Chronique|

Le Noël de l’ornithophile

CHRONIQUE / Il y a quelquefois des rencontres inopinées qui portent à réfléchir. Celle que je vais vous raconter vaut bien une chronique. Tous les jours ou presque nous allons marcher, ma conjointe et moi, dans un sentier situé près de chez nous. La marche est le sport du philosophe, paraît-il. La semaine dernière, à la faveur de mes déambulations, j’aperçois un vieux monsieur que je croise de temps à autre. À l’affût avec ses jumelles, sa caméra et son carnet de notes, il observait les oiseaux.


Nous nous sommes arrêtés à distance pour lui laisser le loisir de compléter ses notes. « C’est Noël! » nous dit-il en s’extasiant. Nous étions pourtant le 1er août… Même le Noël des campeurs était passé. « Je viens de compter quatorze espèces de parulines » me dit-il en montrant un bosquet d’environ 20 mètres de largeur. « Je n’avais jamais fait une observation pareille! » Ce serait un euphémisme de dire qu’il était aux oiseaux… Nous avons discuté quelques minutes pour parler de sa passion.

Observer la nature de façon contemplative est à la portée de chacun. Apprendre à identifier les espèces qui composent la biodiversité du monde vivant, chercher à en décoder les interrelations, prendre des notes et partager ses observations dans des clubs ou sur des réseaux sociaux demande déjà un plus grand investissement, mais apporte bien du plaisir aux passionnés.

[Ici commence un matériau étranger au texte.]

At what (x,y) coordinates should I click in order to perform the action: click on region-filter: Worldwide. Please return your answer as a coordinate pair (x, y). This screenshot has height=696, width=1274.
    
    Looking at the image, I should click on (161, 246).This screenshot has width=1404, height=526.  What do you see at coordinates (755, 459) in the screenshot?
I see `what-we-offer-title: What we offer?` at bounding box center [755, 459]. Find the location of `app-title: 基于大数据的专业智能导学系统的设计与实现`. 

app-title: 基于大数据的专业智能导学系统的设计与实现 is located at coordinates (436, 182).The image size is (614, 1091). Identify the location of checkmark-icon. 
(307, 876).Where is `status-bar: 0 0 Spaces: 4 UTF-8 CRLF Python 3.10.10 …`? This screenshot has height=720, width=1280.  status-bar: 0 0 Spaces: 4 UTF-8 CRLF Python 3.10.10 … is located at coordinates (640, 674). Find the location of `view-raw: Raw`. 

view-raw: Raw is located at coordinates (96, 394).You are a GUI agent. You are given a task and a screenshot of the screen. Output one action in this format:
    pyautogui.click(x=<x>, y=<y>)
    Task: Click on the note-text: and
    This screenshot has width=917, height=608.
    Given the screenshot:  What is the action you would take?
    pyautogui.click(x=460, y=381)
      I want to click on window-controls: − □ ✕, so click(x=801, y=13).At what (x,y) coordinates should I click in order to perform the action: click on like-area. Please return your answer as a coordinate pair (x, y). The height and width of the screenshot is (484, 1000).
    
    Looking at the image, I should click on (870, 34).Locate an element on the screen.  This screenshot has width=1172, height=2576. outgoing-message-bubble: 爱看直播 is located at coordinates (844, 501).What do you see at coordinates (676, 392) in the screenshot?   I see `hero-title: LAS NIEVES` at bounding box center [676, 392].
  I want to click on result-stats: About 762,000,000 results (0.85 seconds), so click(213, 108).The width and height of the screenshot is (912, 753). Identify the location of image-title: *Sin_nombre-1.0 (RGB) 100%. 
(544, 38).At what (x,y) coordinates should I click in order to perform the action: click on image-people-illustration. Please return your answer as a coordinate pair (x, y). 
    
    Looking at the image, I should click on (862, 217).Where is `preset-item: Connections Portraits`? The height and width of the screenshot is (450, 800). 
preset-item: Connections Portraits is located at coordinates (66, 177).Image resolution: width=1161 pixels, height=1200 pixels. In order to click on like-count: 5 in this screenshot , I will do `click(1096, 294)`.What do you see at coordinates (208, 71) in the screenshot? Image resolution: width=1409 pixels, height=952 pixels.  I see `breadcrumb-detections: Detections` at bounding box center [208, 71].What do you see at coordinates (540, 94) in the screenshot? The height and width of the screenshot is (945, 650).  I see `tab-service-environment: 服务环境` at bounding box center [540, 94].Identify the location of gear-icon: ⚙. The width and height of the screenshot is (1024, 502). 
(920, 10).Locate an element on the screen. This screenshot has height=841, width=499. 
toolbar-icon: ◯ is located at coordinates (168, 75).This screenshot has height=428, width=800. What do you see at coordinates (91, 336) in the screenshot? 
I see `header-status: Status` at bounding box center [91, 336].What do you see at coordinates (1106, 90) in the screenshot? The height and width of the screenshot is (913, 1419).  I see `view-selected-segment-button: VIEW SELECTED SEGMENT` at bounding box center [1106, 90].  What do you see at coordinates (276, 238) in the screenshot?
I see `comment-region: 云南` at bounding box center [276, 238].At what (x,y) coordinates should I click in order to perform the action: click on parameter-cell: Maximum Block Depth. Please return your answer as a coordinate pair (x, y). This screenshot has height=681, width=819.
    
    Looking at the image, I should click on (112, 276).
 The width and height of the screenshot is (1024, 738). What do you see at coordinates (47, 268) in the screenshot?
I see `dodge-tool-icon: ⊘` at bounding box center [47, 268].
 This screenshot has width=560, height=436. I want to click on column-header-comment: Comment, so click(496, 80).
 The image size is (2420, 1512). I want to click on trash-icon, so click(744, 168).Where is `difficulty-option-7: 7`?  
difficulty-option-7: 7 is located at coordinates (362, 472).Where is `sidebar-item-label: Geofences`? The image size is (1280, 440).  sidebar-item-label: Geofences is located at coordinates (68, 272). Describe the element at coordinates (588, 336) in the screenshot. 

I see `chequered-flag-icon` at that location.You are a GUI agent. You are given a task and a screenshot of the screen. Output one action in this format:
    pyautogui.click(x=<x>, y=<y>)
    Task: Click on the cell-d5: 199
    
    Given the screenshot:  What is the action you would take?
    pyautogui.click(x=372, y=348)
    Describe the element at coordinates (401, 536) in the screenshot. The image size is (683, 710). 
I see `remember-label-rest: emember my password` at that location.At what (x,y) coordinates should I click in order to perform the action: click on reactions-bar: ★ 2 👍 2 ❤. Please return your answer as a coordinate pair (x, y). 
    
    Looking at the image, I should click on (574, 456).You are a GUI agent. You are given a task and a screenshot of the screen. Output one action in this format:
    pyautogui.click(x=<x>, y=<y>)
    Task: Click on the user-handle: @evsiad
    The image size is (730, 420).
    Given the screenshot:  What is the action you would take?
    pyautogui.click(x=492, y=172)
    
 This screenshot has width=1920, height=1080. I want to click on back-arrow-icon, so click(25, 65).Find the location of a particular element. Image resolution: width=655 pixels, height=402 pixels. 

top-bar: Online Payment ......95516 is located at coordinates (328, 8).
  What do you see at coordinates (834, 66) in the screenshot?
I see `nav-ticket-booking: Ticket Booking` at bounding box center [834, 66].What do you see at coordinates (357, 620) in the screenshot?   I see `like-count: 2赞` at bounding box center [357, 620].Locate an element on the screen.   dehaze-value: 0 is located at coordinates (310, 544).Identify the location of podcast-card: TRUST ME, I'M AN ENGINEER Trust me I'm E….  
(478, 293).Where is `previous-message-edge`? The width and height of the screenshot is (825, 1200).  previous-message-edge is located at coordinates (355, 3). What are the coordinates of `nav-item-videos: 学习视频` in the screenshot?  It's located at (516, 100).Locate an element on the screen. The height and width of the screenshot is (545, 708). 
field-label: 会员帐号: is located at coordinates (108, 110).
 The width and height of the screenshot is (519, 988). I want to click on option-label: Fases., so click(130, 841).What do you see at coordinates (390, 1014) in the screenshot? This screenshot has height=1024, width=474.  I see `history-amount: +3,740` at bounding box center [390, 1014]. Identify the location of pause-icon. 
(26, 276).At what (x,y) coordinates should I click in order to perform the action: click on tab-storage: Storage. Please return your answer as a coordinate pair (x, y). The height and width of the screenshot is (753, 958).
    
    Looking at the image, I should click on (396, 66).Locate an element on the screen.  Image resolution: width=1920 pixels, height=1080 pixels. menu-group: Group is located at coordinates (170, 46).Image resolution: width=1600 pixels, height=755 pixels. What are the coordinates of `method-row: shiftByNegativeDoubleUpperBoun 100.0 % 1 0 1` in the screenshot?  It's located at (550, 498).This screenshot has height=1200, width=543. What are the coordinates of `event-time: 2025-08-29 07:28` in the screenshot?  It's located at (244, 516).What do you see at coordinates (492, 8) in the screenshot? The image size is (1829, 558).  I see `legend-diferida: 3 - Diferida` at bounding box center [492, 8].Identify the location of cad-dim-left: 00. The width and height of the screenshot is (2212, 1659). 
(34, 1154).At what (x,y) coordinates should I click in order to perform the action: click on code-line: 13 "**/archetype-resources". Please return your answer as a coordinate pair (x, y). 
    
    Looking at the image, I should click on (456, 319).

C’est somme toute un passe-temps qui génère un dérangement minimal pour la nature et qui crée pour celles et ceux qui le pratiquent un profond attachement au territoire. « C’est tellement important de protéger ce boisé pour protéger mes oiseaux » insiste notre ornithophile. 

Naturellement, nous avons discuté des changements qu’il a observés au cours de toutes ces années, des espèces qui se raréfient, d’autres qui apparaissent, venant du sud à la faveur des changements climatiques. Il m’a aussi raconté comment les corneilles favorisaient l’expansion des chênes dont elles transportent les glands. « Pour en manger un, elles en craquent trois qui tombent au sol, ce qui favorise leur germination ». Pas mal comme observation, j’aurais cru que c’étaient les écureuils qui faisaient ce travail. Quand il m’a raconté comment il avait vérifié son hypothèse, j’ai été surpris de sa rigueur. Un chercheur aurait sans doute utilisé une méthode similaire, mais avec plusieurs réplicas sur des populations de corneilles différentes pour assurer la validité statistique de ses conclusions. Il aurait sans doute fait la même chose avec des écureuils pour comparer, mais la démarche expérimentale du citoyen reste fort valable.

Beaucoup de gens font des observations de la nature et en tirent des conclusions valables. Lorsqu’ils consignent celles-ci dans des sites spécialisés comme e-bird, les chercheurs peuvent s’en servir pour leurs propres études. Des millions de personnes enregistrent partout dans le monde leurs observations qui sont compilées en temps réel et rendues accessibles aux chercheurs, à leurs étudiants, aux enseignants et aux simples curieux. C’est ce qu’on appelle la science citoyenne.

La science citoyenne s’applique à la conservation de la nature, mais à beaucoup d’autres sujets comme la santé ou la qualité de l’air et de l’eau, la dynamique des glaces, les tremblements de terre et bien d’autres. En consultant le portail d’Industrie Canada sur la science citoyenne, on peut voir une multiplicité d’initiatives et de projets qui se déroulent partout au Canada. Des projets pilotés par des universités, des ministères, mais aussi par des groupes de citoyens y figurent. Cela illustre le potentiel de mettre à contribution tout un chacun pour la cueillette de données qu’il serait impossible aux chercheurs de colliger autrement.

Il faut bien le dire, la collecte des données est ce qui coûte le plus cher en sciences. Pour déplacer des équipes sur le terrain, faire des observations de qualité en nombre suffisant souvent dans des sites éloignés les uns des autres pour s’assurer de la robustesse statistique, les financements sont toujours limités. Grâce à l’implication des citoyens, il est maintenant possible avec les outils du web de constituer des banques de données précieuses qui nous seront fort utiles pour mieux comprendre notre univers en changement. Si en plus, cela permet à des ornithophiles de célébrer Noël en août, pourquoi pas?